Channel type concept
The characteristic of P-NET is the channel concept, which the management structure for the process objects, i. H. represents the variables and functions of a process signal. A channel is structured as a sequence of 16 registers (variables). These variables are addressed as softwire numbers (SWNo) and can have structured data types that are stored in various storage media. The mapping rule between register, channel and SWNo specifies that the least significant nibble of a softwire number contains the register number, while the more significant nibble defines the number of the channel in the module. The aim of the introduction was the idea of always being able to address automation functions according to the same principle.
register | Surname | Storage | Data format | meaning |
---|---|---|---|---|
0 | PrimaryValue | ... | ... | ... |
9 | ChConfig | EEPROM rpw | record | configuration |
A. | Maintenance | EEPROM rpw | record | Maintenance information |
E. | ChType | ROM ro | record | Type and register information |
F. | ChError | RAM ro | record | Error status |
As can be seen in the table above, the basic structure of a channel has been laid down in the standard.

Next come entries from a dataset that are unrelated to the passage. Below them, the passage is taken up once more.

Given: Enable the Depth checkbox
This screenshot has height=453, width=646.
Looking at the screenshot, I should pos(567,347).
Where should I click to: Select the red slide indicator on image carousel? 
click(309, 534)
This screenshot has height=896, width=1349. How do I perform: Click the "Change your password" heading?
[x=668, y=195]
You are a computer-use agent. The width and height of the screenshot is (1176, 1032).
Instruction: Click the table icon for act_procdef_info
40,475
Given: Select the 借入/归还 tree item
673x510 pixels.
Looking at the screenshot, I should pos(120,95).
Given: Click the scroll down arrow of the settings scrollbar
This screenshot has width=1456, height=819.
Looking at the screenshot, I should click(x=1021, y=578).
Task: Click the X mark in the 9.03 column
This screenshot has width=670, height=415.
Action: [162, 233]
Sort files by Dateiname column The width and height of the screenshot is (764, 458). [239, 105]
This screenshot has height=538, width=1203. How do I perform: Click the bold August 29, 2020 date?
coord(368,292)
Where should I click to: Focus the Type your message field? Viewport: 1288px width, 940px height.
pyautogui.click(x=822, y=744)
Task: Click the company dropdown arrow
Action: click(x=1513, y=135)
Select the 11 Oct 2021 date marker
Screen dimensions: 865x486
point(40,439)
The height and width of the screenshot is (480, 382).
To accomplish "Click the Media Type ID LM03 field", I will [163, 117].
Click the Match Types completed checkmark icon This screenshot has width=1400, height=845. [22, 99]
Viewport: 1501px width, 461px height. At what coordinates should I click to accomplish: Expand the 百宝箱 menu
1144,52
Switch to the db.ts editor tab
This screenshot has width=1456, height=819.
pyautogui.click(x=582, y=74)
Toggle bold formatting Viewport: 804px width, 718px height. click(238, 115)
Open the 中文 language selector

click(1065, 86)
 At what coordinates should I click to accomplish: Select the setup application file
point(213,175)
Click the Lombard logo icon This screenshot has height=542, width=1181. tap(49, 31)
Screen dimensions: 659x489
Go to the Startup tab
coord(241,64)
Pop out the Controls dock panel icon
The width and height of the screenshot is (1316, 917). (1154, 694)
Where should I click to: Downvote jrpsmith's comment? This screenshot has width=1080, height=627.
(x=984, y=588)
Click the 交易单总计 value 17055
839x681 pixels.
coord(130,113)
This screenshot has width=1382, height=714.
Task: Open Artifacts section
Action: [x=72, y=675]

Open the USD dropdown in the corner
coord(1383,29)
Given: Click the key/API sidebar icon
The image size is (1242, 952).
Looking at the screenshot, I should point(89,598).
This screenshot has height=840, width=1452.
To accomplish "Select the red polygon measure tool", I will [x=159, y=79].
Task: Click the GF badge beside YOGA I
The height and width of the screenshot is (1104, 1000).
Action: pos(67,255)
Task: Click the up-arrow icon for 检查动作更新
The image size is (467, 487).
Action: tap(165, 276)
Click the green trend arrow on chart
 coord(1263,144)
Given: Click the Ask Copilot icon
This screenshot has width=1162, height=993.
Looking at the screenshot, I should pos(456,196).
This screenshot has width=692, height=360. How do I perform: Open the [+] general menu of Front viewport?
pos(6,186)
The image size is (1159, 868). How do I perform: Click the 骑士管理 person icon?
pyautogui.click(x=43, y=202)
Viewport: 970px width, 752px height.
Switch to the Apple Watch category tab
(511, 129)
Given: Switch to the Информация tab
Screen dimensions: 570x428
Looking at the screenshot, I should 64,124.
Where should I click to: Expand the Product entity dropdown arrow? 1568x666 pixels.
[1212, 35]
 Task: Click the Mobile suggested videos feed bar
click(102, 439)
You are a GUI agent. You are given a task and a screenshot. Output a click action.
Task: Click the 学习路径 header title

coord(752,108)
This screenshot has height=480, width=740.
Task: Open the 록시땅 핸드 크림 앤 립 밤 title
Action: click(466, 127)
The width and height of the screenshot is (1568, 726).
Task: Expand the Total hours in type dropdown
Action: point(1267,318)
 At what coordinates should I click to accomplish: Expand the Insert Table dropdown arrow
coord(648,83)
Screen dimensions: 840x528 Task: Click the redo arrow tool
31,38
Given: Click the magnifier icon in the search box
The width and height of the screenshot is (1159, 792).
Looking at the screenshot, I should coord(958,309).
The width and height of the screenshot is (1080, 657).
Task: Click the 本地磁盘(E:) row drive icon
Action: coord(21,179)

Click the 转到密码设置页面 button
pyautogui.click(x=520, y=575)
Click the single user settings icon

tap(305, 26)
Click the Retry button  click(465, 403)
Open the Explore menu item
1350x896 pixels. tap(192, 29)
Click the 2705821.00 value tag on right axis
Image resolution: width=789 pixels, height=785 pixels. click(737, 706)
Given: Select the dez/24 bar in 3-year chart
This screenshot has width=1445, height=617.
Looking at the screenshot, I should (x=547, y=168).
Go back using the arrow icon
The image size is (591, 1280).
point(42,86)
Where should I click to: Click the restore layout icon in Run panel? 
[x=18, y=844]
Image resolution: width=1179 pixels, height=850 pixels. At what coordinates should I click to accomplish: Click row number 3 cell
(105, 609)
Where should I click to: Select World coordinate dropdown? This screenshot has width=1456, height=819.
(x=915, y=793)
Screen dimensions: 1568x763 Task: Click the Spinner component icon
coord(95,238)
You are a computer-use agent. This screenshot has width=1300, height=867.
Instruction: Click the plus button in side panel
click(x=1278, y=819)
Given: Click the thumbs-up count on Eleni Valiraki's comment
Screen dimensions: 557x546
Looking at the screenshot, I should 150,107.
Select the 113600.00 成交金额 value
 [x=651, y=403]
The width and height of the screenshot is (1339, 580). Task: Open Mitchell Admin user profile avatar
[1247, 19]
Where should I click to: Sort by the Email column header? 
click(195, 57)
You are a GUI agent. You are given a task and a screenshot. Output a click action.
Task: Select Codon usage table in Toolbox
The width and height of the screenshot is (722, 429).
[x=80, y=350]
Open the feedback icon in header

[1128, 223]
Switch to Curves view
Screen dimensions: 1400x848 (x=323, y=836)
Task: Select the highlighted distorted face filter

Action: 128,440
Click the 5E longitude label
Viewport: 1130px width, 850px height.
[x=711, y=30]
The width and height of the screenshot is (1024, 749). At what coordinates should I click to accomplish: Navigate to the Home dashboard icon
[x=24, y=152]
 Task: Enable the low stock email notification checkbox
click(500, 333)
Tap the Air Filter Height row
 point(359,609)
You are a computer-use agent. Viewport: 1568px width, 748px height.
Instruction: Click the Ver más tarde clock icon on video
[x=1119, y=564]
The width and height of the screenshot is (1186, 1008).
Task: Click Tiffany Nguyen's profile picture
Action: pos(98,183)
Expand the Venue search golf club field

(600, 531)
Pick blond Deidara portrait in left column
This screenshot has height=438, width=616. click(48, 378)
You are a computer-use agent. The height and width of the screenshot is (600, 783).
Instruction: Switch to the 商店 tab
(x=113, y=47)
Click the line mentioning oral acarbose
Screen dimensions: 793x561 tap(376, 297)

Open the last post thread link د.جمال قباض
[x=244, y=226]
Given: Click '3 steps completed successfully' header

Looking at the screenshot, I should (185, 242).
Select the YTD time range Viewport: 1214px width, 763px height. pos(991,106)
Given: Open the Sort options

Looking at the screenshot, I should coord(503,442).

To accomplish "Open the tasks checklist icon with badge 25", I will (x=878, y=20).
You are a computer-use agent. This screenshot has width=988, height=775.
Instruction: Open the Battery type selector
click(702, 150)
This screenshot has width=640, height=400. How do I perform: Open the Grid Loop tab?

The service channel contains the first 16 SWNo with a fixed typing. This channel enables unknown P-NET participants to be identified via the bus. Regardless of its special functions, each P-NET module must have a service channel. In the following table all mandatory entries of a service channel are listed and briefly explained.
register | Surname | meaning |
---|---|---|
0 | NumberOfSWNo | Contains the highest SWNo of the module |
1 | DeviceId | The module can be identified by this record |
4th | PnetSerialNo | Used to assign the node address via the bus |
9 | ModuleConfig | Contains settings for module configuration |
D. | WriteEnable | Write enable for EPROM |
E. | ChType | Type and register information |
F. | CommnonError | Module error status |
There are channels for typical fieldbus modules, e.g. B. for input / output modules ( digital I / O channel and current output channel ), for analog measured value recorders ( analog measurent channel ) and for simple controllers ( PID regulator ).
Normalization
At the European level, P-NET is specified in the EN 50170-1 (1997) standard.